ISTFT custom padding error

PetrochukM commented 4 years ago

🐛 Bug

In a project that I am working on, I need to keep the spectrogram and the signal aligned. I provided a small script below.

The issues that I am running into: 1) At the moment, the length variable in istft has no constraints; therefore, it can extend into the padding. This has the potential for silent errors. 2) The istft function errors with custom padding.

To Reproduce

import torch
import torchaudio
import numpy.testing

n_fft = 16
hop_length = 4
win_length = n_fft
num_frames = 32
signal = torch.randn(hop_length * num_frames)

# Create a spectrogram that aligns with the signal
spectrogram = torch.stft(
    torch.nn.functional.pad(signal, ((n_fft - hop_length) // 2, (n_fft - hop_length) // 2)),
    n_fft=n_fft,
    hop_length=hop_length,
    win_length=n_fft,
    window=torch.hann_window(n_fft),
    center=False)
assert spectrogram.shape[1] == num_frames

# Reconstruct the signal and ensure it matches the original signal
reconstructed_signal = torchaudio.functional.istft(
    spectrogram,
    n_fft=n_fft,
    hop_length=hop_length,
    win_length=n_fft,
    window=torch.hann_window(n_fft),
    center=False)
assert reconstructed_signal.shape[0] == num_frames * hop_length
numpy.testing.assert_almost_equal(reconstructed_signal.numpy(), signal.numpy(), decimal=6)

Traceback (most recent call last):
  File "boo.py", line 25, in <module>
    center=False)

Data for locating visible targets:
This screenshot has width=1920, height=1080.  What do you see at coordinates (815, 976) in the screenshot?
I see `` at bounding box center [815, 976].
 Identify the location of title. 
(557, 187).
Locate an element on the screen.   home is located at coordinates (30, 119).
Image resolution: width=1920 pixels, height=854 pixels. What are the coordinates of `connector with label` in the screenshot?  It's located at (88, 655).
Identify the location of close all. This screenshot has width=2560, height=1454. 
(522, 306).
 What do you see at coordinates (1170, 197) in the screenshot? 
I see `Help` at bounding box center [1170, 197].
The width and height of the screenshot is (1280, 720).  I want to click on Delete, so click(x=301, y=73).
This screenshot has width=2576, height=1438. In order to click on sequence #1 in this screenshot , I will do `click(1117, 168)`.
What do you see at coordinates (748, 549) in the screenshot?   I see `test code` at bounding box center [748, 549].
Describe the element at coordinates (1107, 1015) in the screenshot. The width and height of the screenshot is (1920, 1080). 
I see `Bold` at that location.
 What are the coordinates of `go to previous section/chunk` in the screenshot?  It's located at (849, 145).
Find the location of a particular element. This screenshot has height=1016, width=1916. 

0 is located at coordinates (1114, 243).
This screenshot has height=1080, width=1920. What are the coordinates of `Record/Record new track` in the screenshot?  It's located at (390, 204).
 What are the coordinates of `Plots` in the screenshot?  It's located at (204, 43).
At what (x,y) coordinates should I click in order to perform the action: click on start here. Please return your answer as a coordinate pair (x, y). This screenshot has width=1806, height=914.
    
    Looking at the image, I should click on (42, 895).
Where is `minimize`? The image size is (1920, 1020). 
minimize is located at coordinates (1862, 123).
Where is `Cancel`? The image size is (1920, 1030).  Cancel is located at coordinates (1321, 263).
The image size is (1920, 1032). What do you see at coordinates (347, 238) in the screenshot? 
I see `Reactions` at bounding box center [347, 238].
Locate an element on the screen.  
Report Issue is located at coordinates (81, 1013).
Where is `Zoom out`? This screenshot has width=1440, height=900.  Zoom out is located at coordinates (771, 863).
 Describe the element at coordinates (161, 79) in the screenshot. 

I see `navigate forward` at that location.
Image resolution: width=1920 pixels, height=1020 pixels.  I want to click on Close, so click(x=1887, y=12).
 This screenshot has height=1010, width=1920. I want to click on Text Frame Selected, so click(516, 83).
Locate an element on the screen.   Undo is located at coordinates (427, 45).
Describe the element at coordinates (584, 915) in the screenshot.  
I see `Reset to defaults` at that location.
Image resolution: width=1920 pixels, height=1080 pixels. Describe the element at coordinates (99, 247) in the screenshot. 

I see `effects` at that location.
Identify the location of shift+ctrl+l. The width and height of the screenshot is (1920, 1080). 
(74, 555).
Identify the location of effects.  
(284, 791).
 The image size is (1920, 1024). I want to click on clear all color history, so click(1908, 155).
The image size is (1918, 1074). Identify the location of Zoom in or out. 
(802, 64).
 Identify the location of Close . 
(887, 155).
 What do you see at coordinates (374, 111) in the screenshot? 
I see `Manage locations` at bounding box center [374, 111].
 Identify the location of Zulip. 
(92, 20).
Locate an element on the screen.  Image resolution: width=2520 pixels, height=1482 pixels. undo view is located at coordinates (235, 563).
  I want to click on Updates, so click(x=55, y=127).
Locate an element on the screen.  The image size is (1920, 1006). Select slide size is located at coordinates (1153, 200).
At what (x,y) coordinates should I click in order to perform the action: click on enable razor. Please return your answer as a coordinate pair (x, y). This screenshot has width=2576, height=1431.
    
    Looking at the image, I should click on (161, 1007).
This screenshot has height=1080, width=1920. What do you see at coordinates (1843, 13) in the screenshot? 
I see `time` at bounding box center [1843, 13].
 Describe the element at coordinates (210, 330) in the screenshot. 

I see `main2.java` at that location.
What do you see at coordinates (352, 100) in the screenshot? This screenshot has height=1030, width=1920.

*Exercises to complete*.
(1) In the ISTFT padding bug report, what is the second issue the author says they are running into?
(2) Write the next part of the ISTFT padding bug report, picking up right after its final line.

*Expected responses*.
(1) The istft function errors with custom padding.

(2)
  File "/Users/michaelp/Code/Text-to-Speech/venv/lib/python3.7/site-packages/torchaudio/functional.py", line 189, in istft
    assert window_envelop_lowest > 1e-11, "window overlap add min: %f" % (window_envelop_lowest)
AssertionError: window overlap add min: 0.000000

Potential Solution

I can get this script to work if I change half_n_fft = n_fft // 2 to half_n_fft = (n_fft - hop_length) // 2. This signals to me that it might help for istft to accept a parameter indicating how much padding was applied.

Is that something you'd be interested in?

vincentqb commented 4 years ago

Have you tried specifying the length of the signal? See the documentation

"The n_frame, hop_length, win_length are all the same which prevents the calculation of right padding. These additional values could be zeros or a reflection of the signal so providing length could be useful. If length is None then padding will be aggressively removed (some loss of signal)."

PetrochukM commented 4 years ago

@vincentqb Yes. I have read the documentation and code in detail.

The issue is that the length argument is left-aligned (which is not documented). The padding was initially applied to both sides equally; therefore, I'd need the padding to be stripped from both sides equally.

vincentqb commented 4 years ago

I'm assuming you also experimented with pad_mode and onesided, right? Can you confirm your case is not covered by our unit tests?

PetrochukM commented 4 years ago

Yes.

The pad_mode option is with regard to the type of padding while I am changing how much padding is applied.
The onesided option doesn't have anything to do with padding, from my understanding. It instead controls the number of frequency bins to output.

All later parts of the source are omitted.